I've been trying to use python's elasticsearch library to connect to my ElasticSearch host machine. So the code looks like:
client = Elasticsearch(
["https://my-machine.io:9200"],
http_auth=("user", "password")
)
Now the problem is that this instruction is only working when I use the python 2.7 interpreter, while it fails with python 3.6, generating the following error:
File "/usr/local/lib/python3.6/site-packages/elasticsearch/client/__init__.py", line 171, in __init__
self.transport = transport_class(_normalize_hosts(hosts), **kwargs)
File "/usr/local/lib/python3.6/site-packages/elasticsearch/transport.py", line 108, in __init__
self.set_connections(hosts)
File "/usr/local/lib/python3.6/site-packages/elasticsearch/transport.py", line 163, in set_connections
connections = list(zip(connections, hosts))
File "/usr/local/lib/python3.6/site-packages/elasticsearch/transport.py", line 160, in _create_connection
return self.connection_class(**kwargs)
File "/usr/local/lib/python3.6/site-packages/elasticsearch/connection/http_urllib3.py", line 78, in __init__
raise ImproperlyConfigured("Root certificates are missing for certificate "

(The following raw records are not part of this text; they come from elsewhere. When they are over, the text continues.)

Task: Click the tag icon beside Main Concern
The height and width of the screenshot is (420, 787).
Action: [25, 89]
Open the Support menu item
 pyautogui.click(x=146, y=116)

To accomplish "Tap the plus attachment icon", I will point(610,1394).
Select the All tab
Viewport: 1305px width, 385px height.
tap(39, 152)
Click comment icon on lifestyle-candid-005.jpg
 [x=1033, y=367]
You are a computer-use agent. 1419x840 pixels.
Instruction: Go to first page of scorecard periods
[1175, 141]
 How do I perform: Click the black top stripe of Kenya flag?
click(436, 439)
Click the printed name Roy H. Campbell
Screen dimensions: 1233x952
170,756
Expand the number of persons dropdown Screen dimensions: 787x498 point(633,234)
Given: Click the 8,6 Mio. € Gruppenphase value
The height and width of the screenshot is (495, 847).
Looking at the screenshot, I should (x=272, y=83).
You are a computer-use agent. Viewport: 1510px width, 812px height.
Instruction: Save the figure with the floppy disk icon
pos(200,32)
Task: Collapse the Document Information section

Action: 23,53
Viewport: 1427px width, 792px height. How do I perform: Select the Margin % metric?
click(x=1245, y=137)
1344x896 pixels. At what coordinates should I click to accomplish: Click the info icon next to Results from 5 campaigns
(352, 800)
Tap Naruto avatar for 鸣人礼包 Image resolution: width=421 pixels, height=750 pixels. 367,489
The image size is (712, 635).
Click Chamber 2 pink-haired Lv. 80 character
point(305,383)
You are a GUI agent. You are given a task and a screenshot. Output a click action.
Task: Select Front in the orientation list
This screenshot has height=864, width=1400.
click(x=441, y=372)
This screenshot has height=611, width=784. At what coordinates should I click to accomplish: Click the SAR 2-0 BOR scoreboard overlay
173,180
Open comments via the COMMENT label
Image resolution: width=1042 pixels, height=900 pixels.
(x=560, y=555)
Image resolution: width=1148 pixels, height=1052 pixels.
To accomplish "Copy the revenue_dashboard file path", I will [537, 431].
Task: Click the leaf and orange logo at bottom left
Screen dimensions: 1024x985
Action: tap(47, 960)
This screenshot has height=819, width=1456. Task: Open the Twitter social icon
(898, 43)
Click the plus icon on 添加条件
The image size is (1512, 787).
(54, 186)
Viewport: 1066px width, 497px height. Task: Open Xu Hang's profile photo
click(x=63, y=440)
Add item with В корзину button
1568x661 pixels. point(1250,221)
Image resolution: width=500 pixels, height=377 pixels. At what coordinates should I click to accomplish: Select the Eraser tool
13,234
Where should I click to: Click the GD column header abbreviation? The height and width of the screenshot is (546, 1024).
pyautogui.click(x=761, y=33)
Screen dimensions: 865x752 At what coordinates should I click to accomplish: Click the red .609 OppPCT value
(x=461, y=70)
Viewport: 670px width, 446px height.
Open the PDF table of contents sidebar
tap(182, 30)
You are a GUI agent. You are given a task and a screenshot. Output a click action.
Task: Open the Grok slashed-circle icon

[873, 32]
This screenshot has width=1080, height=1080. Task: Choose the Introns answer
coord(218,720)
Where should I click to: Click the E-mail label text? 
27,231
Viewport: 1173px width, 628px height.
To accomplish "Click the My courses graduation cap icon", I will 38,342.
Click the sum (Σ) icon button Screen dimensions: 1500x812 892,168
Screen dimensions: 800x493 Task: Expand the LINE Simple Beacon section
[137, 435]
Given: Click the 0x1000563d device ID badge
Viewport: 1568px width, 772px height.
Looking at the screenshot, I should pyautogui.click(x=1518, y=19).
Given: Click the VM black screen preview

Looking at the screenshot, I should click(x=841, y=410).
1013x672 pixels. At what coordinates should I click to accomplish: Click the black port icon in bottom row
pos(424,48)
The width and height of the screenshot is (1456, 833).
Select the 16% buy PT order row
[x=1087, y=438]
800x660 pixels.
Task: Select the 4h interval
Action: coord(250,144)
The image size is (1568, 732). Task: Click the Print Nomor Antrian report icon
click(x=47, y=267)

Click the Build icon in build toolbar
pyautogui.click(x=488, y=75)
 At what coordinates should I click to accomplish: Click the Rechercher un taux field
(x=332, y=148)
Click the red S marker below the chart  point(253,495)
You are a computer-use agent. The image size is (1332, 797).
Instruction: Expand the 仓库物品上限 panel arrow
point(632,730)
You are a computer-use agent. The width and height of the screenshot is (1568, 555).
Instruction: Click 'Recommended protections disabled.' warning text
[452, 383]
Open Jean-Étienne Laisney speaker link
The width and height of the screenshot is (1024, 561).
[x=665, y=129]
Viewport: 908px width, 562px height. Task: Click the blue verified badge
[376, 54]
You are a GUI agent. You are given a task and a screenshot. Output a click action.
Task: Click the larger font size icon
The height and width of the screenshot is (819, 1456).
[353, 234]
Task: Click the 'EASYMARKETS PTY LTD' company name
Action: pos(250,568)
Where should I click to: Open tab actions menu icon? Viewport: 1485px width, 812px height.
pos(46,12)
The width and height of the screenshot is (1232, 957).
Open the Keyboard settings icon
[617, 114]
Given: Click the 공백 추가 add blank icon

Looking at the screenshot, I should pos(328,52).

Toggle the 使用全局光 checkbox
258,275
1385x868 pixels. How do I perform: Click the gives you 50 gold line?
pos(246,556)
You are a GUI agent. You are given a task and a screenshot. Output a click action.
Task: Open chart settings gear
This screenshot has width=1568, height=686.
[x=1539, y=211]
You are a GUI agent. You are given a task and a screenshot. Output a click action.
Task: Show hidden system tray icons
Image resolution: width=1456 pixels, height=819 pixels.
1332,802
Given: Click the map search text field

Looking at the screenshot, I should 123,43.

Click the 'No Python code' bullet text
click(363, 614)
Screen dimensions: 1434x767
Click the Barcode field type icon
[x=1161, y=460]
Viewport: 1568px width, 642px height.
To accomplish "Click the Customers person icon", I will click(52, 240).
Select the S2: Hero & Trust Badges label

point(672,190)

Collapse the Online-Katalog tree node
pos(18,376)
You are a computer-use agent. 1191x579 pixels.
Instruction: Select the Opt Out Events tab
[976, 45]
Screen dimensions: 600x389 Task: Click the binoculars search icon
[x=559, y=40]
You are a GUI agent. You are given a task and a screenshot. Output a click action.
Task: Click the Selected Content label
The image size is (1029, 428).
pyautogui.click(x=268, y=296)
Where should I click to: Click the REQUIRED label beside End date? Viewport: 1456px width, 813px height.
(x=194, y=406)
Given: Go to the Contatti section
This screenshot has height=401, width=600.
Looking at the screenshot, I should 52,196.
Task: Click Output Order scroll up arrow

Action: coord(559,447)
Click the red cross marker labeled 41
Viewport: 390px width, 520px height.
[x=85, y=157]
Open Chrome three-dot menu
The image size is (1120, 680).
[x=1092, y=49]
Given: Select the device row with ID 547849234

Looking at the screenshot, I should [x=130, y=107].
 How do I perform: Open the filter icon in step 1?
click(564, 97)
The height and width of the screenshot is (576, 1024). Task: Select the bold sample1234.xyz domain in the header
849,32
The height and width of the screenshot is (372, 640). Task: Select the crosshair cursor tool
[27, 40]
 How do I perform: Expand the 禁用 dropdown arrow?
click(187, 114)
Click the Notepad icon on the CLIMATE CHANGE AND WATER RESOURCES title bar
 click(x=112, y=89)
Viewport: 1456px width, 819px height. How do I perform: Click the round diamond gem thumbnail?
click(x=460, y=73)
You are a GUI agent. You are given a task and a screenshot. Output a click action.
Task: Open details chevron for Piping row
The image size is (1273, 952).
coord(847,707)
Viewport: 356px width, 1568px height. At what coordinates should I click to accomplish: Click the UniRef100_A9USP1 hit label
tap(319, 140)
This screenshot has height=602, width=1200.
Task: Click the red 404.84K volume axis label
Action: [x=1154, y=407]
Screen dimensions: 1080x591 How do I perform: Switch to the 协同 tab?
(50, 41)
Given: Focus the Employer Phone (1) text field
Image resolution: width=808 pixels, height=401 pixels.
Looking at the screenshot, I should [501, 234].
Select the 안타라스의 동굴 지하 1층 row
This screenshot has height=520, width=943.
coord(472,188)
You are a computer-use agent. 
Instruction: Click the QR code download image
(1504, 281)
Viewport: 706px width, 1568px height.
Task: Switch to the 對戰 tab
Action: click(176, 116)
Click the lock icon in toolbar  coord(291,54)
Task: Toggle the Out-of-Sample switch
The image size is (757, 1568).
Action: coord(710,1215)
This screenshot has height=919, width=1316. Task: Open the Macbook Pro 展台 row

elasticsearch.exceptions.ImproperlyConfigured: Root certificates are missing for certificate validation. Either pass them in using the ca_certs parameter or install certifi to use it automatically.
Python versions:
$ python2 --version
Python 2.7.13
$ python3 --version
Python 3.6.1
In both cases I'm using the "elasticsearch" package, version 5.3.0
I've not been able to find any piece of documentation that would suggest a different behaviour based on the version of python being used. Could anyone explain why is this happening?